** start **

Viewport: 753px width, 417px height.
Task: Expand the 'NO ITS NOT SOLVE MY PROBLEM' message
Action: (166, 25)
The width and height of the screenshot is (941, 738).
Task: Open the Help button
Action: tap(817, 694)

** end **
** start **

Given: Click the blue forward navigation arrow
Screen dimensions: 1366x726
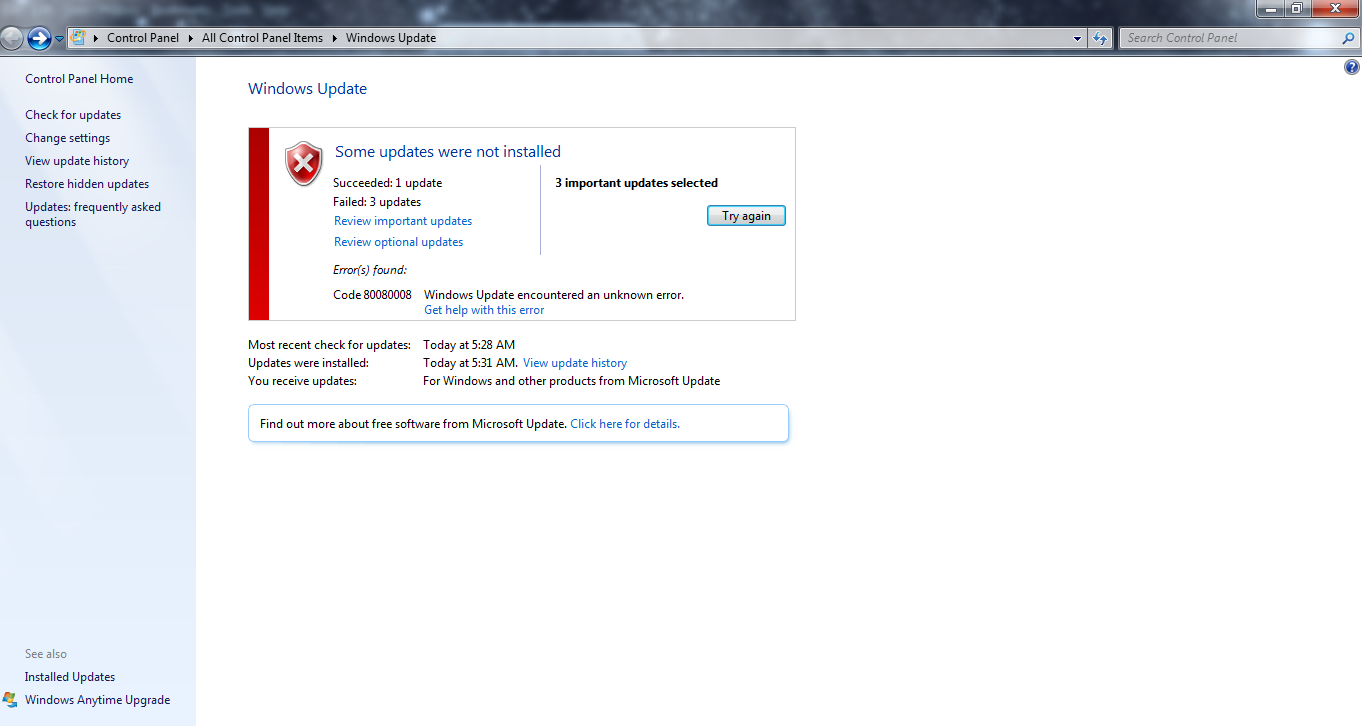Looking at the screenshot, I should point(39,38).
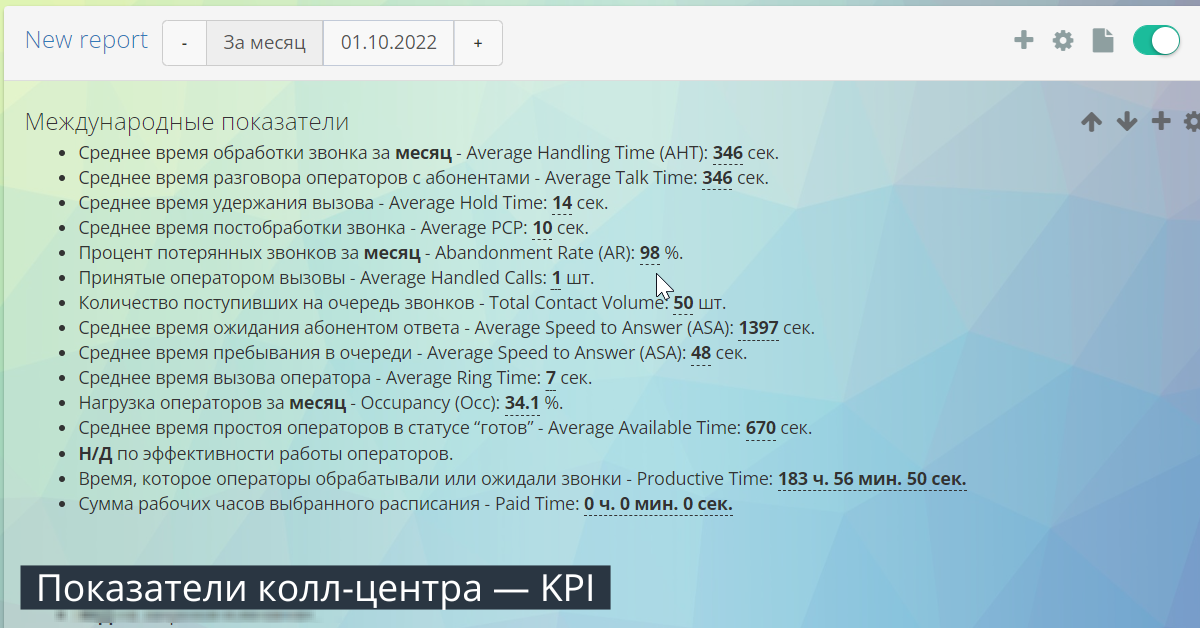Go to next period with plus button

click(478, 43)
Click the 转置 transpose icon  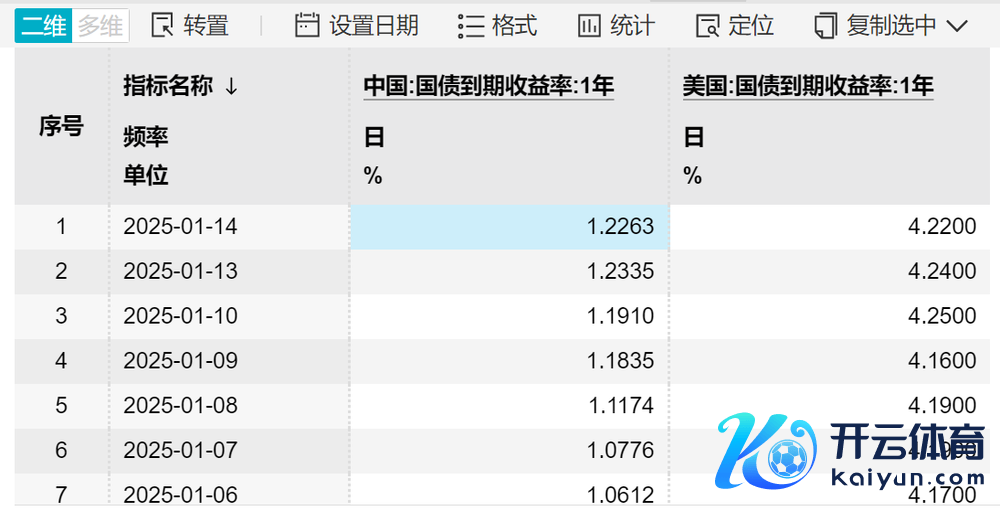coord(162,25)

** end **

**What you should do:**
From the records above, pull out every line that contains the string "width", copying each line in full. Case counts.

**Correct output:**
Viewport: 753px width, 417px height.
The width and height of the screenshot is (941, 738).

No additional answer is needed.